Ten of the 11 major S&P sectors advanced in morning trade. Energy gained 3.4% as oil prices jumped over 4% buoyed by supply concerns. [O/R]

Financials added 1.1% and banks climbed 1.5%, tracking the benchmark 10-year Treasury yield which climbed back above 3%. [US/]

However, the prospect of rising interest rates dented megacap stocks such as Amazon.com, Microsoft Corp, Apple Inc,Meta Platforms and Tesla Inc, which fell between 0.2% and 0.8%.

The Labor Department’s report showed consumer price index rose 0.3% last month, the smallest gain since August, but still above economists’ forecast of a 0.2% rise.

The monthly rise in inflation was much smaller compared to the 1.2% surge in March, the largest increase since September 2005, but traders are still pricing in a 77% chance of a 75-basis point hike next month. [IRPR]

“The data underscores that inflation and rising prices likely has not yet peaked,” said Greg Bassuk, chief executive at AXS Investments in Port Chester, New York.

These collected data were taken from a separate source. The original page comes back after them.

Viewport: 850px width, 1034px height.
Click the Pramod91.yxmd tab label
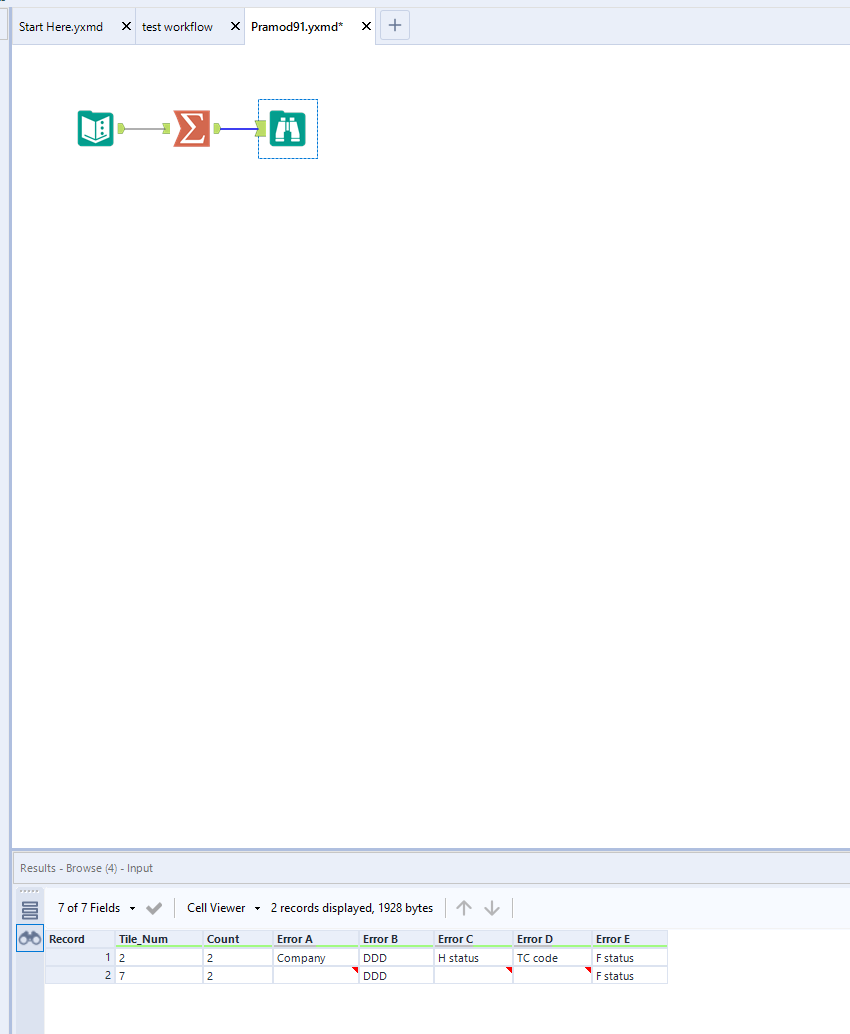(x=298, y=27)
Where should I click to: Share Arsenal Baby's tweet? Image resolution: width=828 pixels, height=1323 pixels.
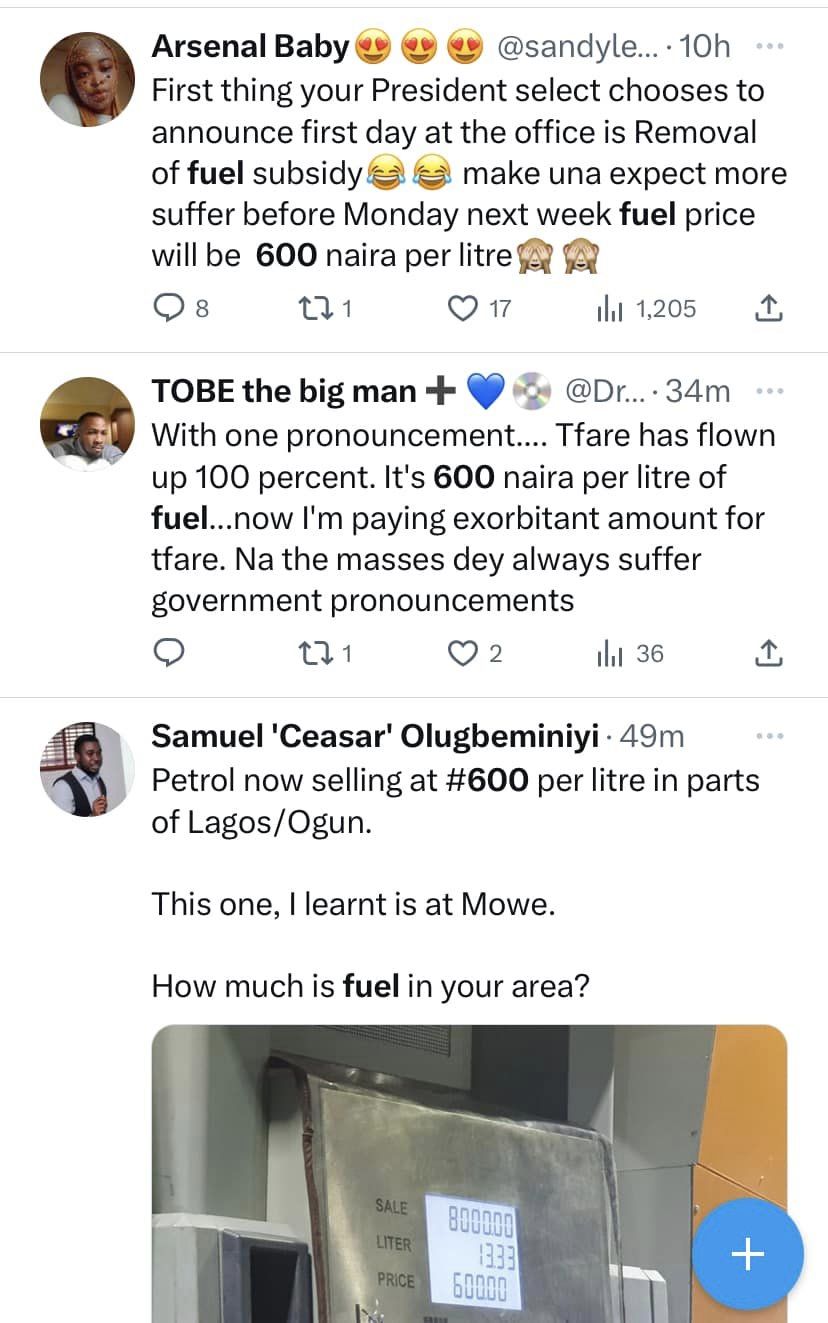(767, 309)
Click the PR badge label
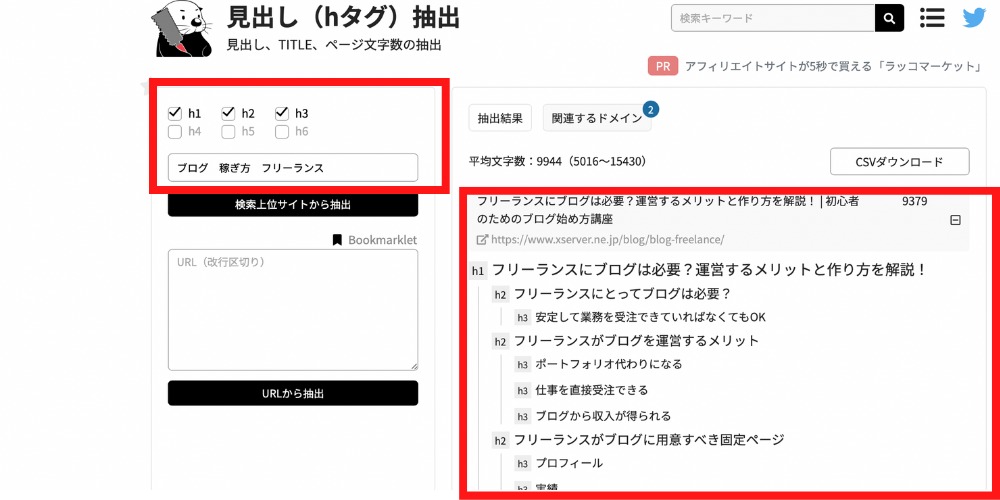1000x500 pixels. click(663, 66)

“With supply chain concerns and a potentially more aggressive Federal Reserve policy, the likelihood of not only a U.S. but a global recession is definitely going to be weighing heavily on the markets.”

The war in Ukraine coupled with latest coronavirus lockdowns in China have deepened investor worries about faltering global economic growth.

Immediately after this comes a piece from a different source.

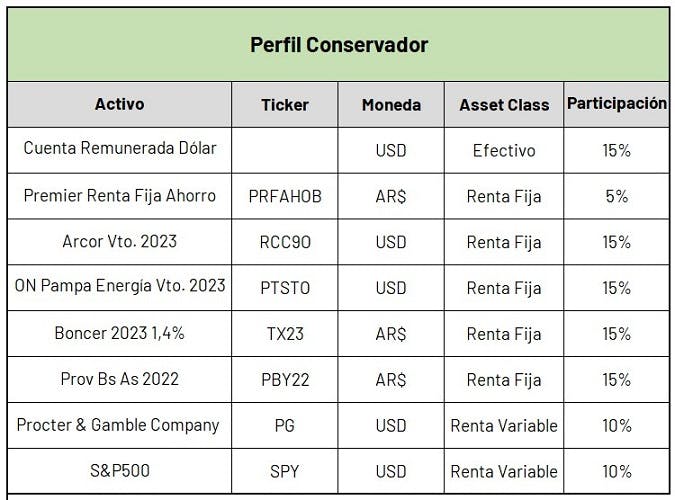
Task: Select the SPY ticker cell
Action: [x=285, y=471]
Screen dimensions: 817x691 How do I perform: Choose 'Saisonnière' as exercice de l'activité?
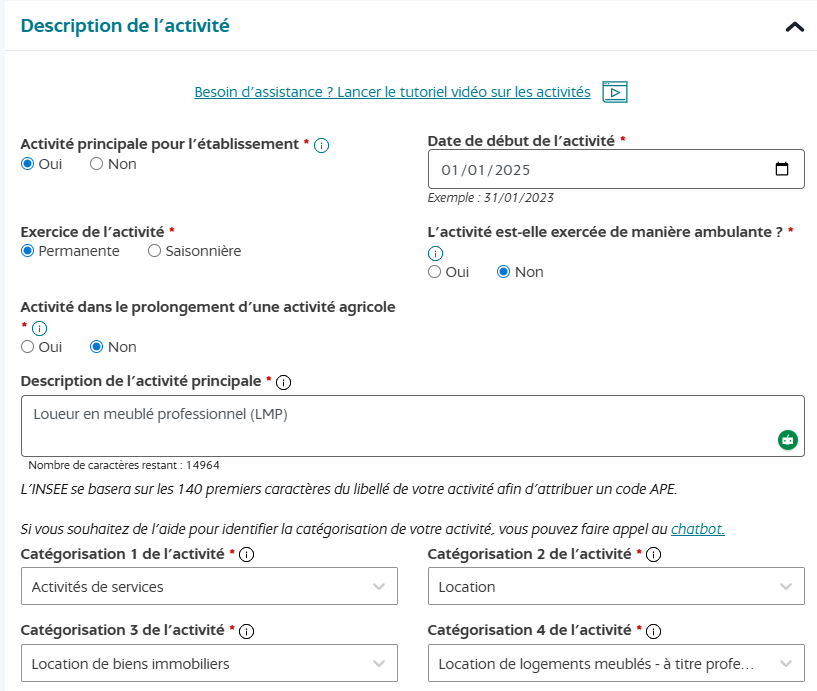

At 10:14 a.m. ET, the Dow Jones Industrial Average was up 232.89 points, or 0.72%, at 32,393.63, the S&P 500 was up 21.84 points, or 0.55%, at 4,022.89, and the Nasdaq Composite was down 15.61 points, or 0.13%, at 11,722.06.

The Nasdaq held near an 18-month low hit earlier this week as investors dumped megacap growth stocks amid worries that rising rates will future cash flows.

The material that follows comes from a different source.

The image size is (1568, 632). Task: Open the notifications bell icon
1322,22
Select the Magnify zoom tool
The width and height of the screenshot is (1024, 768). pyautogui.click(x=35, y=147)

Coinbase Global Inc fell 22.1% after first-quarter revenue missed estimates amid a turmoil in global markets which has curbed investor appetite for risk assets.

Advancing issues outnumbered decliners by a 2.26-to-1 ratio on the NYSE and a 1.09-to-1 ratio on the Nasdaq.

The S&P index recorded one new 52-week highs and 53 new lows, while the Nasdaq recorded 10 new highs and 751 new lows.